> [Aim of the exercise]: In the listing below, count each line that contains "height". The reply is that count and nothing else.

> [Provided entries]:

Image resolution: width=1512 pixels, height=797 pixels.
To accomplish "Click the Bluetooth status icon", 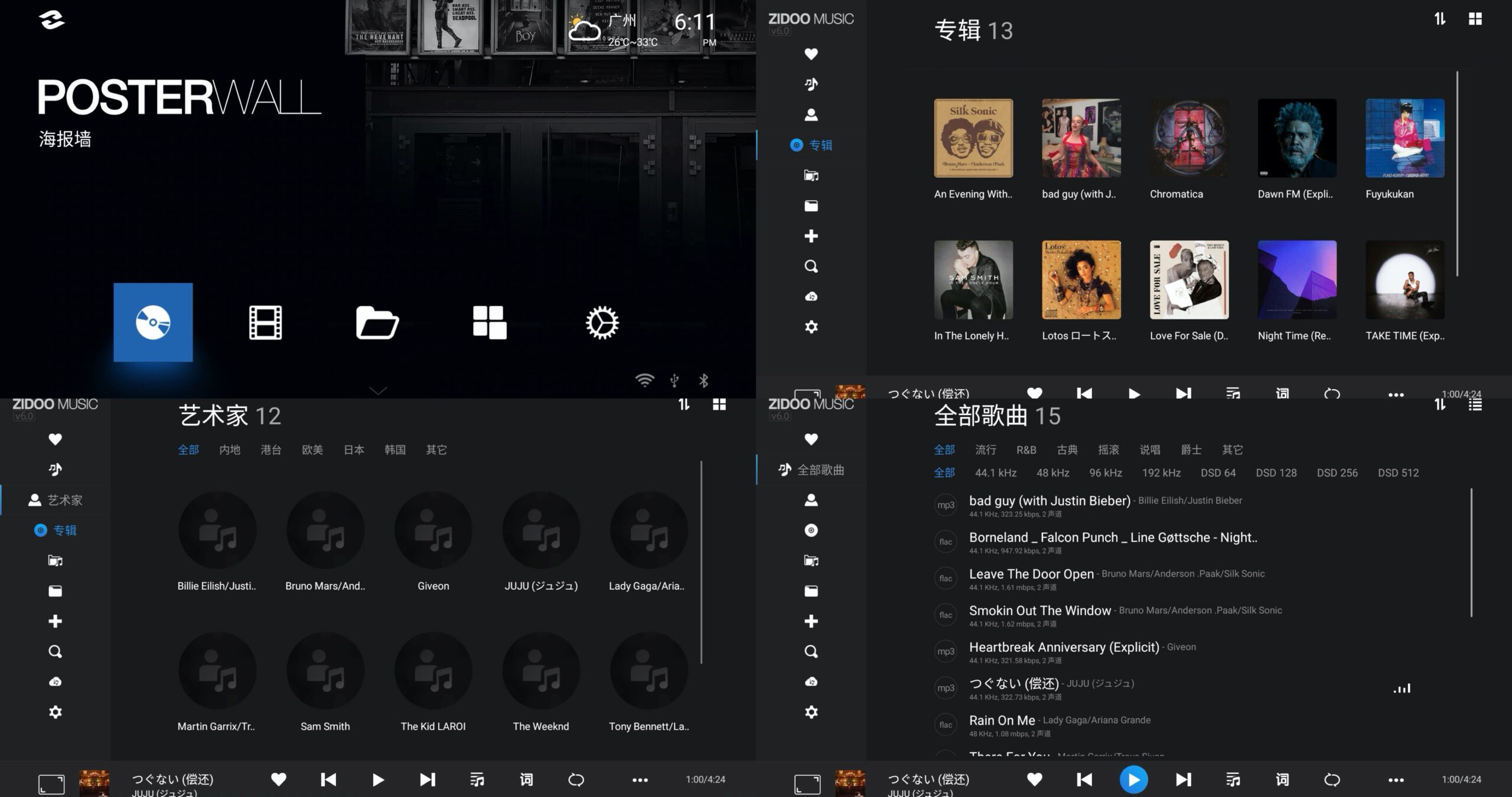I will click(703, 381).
---
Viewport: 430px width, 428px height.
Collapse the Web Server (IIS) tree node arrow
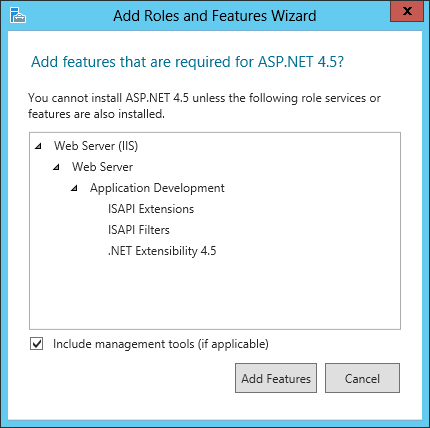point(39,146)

> [Output of the exercise]: 2